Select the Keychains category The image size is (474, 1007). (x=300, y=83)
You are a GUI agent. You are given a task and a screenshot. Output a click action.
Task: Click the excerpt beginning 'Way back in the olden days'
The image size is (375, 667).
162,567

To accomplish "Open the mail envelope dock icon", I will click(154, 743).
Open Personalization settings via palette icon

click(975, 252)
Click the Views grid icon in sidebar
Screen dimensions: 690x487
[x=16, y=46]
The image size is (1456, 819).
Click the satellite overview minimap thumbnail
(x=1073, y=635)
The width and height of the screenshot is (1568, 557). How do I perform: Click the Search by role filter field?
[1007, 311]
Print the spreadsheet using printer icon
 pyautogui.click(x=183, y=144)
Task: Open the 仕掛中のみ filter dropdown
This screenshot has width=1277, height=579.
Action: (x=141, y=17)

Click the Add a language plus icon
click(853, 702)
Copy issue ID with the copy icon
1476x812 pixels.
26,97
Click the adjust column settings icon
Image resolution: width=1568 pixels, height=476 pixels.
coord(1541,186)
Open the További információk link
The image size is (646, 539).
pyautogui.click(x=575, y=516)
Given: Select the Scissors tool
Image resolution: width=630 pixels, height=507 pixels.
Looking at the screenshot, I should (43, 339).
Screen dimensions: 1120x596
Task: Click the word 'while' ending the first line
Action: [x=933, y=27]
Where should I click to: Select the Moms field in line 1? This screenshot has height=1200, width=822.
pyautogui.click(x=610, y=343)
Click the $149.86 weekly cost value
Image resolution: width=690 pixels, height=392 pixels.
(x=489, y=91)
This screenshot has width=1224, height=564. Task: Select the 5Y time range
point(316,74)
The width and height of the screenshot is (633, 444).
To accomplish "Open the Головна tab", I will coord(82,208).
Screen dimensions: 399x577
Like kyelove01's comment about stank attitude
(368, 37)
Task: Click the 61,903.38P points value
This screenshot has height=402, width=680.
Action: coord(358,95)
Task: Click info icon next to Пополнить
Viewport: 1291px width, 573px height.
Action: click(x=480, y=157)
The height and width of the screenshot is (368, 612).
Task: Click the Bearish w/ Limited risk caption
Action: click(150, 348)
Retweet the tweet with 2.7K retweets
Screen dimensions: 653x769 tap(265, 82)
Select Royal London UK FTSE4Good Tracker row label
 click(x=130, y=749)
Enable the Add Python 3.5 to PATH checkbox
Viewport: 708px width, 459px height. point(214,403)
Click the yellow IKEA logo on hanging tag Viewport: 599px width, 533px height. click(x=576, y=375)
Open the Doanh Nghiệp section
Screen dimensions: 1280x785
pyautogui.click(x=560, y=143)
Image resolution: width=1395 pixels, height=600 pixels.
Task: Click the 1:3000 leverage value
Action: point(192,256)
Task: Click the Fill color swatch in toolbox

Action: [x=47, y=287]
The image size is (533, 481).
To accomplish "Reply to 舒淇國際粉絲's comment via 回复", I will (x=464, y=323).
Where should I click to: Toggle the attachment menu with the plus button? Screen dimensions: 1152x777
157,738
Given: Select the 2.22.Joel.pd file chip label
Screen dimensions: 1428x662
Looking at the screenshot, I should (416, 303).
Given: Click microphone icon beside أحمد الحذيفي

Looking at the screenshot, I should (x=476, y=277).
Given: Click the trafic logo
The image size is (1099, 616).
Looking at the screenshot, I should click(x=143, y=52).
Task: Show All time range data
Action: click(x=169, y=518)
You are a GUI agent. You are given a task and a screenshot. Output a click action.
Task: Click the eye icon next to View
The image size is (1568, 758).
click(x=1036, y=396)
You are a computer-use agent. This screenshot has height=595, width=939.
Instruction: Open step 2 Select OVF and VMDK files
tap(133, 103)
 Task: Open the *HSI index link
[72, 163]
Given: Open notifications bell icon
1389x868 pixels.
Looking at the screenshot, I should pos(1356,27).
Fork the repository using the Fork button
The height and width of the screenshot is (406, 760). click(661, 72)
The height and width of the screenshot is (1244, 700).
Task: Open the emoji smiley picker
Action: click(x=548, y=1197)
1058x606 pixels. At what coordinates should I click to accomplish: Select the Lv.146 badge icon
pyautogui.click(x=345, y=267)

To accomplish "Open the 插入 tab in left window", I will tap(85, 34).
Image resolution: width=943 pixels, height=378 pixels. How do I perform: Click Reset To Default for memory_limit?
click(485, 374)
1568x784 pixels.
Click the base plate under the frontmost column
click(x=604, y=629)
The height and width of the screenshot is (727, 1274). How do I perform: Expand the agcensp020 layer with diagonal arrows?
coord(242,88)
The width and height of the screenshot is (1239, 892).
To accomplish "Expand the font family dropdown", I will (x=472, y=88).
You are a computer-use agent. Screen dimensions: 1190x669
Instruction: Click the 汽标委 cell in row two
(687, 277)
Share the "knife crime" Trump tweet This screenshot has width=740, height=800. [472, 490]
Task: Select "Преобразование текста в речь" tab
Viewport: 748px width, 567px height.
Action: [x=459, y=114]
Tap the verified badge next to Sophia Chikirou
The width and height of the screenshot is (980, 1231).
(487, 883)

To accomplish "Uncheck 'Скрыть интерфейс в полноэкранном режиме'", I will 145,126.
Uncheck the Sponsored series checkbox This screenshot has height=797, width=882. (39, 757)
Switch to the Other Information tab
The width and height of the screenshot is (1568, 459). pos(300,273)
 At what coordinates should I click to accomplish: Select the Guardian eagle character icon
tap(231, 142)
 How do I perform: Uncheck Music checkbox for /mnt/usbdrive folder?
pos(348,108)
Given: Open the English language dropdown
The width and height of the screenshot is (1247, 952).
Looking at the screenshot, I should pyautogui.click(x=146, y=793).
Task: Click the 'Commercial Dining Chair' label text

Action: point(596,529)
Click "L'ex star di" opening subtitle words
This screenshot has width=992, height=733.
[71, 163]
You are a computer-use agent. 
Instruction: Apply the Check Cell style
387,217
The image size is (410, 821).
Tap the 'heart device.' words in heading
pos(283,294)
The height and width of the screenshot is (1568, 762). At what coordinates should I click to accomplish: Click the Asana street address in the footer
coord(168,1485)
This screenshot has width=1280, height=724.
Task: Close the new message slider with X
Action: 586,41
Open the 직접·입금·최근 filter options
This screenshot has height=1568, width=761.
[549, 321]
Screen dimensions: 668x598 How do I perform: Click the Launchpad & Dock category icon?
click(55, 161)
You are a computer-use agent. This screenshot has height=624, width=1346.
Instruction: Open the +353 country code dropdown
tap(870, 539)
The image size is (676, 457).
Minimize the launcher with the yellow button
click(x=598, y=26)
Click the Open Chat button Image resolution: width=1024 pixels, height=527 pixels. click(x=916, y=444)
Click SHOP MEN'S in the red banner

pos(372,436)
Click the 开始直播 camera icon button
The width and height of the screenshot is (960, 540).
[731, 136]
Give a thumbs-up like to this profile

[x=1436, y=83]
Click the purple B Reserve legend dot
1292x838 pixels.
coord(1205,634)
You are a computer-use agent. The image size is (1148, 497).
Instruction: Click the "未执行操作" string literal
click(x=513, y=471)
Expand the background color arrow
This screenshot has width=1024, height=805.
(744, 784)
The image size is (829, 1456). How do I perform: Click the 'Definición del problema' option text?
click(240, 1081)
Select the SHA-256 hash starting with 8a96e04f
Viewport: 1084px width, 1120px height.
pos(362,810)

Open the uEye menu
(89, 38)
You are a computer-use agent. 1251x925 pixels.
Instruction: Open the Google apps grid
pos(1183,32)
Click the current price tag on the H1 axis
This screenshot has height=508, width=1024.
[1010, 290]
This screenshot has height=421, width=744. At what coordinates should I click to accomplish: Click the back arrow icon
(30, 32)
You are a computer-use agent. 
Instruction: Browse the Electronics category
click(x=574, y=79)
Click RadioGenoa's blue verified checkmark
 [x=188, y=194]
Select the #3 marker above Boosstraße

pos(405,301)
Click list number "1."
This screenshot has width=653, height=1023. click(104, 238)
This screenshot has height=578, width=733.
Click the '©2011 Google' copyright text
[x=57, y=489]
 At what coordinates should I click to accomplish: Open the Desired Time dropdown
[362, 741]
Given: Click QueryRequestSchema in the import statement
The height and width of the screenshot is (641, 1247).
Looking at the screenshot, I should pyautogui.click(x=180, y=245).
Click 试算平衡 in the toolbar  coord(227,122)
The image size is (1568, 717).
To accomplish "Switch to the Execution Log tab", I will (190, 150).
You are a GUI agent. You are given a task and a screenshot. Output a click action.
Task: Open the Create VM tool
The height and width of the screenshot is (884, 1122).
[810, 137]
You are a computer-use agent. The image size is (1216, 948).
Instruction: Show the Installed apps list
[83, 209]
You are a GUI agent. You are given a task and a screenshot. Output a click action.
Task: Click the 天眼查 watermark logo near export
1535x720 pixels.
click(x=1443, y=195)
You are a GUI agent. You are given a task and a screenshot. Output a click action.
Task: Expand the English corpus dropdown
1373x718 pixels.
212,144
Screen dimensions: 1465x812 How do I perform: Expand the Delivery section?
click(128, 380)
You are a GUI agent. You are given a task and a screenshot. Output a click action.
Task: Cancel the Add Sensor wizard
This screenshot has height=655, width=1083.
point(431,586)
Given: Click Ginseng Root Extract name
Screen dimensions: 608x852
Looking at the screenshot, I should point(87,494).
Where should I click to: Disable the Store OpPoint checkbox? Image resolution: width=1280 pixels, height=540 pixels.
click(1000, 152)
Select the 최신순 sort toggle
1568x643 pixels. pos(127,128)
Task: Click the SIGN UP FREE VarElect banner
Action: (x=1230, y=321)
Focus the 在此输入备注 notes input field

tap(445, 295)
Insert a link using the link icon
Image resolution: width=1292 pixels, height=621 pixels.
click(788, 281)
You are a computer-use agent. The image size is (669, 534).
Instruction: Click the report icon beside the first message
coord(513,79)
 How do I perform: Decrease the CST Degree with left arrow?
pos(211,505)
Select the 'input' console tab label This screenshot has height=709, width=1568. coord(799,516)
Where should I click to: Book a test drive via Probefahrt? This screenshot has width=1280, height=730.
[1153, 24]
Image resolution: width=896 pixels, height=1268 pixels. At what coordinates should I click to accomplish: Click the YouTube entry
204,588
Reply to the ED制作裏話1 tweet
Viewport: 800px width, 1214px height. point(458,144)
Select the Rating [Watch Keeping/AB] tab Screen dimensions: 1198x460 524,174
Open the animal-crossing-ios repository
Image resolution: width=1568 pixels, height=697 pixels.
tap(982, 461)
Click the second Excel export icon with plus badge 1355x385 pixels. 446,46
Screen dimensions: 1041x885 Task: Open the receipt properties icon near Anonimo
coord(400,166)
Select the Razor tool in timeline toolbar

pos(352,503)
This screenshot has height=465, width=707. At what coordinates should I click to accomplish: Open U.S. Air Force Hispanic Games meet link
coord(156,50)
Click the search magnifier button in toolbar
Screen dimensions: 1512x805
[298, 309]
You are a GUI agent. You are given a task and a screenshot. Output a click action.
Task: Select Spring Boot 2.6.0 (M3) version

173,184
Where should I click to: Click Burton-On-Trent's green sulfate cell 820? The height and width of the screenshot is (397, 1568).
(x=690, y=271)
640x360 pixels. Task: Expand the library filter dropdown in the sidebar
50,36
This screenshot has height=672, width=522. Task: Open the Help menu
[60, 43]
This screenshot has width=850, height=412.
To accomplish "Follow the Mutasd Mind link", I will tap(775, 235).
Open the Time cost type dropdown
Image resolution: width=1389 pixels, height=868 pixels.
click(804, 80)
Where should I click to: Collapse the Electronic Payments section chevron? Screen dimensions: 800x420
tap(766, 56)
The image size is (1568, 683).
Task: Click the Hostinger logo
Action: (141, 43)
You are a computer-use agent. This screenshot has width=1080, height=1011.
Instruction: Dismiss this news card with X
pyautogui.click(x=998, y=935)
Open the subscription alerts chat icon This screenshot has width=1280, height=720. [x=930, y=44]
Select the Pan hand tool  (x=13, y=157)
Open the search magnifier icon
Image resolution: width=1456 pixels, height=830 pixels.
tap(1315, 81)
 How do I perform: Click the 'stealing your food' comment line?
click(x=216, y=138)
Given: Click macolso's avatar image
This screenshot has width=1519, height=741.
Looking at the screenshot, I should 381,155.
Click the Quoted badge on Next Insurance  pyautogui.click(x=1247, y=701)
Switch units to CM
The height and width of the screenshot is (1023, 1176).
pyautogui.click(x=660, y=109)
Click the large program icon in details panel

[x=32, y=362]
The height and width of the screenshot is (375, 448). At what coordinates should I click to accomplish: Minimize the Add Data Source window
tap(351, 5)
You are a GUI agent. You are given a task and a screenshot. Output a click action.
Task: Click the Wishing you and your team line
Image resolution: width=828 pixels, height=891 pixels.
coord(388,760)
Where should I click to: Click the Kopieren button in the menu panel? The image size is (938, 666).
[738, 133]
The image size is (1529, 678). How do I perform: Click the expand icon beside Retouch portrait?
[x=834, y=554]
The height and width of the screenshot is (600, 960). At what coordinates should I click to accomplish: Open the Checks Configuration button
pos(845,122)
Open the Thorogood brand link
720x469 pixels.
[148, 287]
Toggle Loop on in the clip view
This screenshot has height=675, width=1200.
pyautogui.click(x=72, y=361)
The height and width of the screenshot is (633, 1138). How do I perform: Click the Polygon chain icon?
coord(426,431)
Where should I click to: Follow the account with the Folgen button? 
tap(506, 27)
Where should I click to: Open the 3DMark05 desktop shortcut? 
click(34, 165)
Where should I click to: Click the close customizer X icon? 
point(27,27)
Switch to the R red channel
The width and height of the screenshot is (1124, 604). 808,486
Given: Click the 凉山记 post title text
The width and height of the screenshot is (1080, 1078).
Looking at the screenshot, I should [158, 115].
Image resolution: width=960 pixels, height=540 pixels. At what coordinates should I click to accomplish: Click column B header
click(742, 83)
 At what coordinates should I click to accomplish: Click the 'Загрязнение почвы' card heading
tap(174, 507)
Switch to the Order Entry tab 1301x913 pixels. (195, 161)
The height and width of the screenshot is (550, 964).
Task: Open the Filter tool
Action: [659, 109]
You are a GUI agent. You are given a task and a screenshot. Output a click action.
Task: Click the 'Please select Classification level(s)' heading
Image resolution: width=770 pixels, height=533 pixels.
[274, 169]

● **WORK INSTRUCTION**:
Transcribe the lines above between the line holding "The image size is (533, 481)." and the line holding "Given: Click the trafic logo", inclusive, exactly as they stand and with nothing added.

● **YOUR SOLUTION**:
The image size is (533, 481).
To accomplish "Reply to 舒淇國際粉絲's comment via 回复", I will (x=464, y=323).
Where should I click to: Toggle the attachment menu with the plus button? Screen dimensions: 1152x777
157,738
Given: Select the 2.22.Joel.pd file chip label
Screen dimensions: 1428x662
Looking at the screenshot, I should (416, 303).
Given: Click microphone icon beside أحمد الحذيفي

Looking at the screenshot, I should (x=476, y=277).
Given: Click the trafic logo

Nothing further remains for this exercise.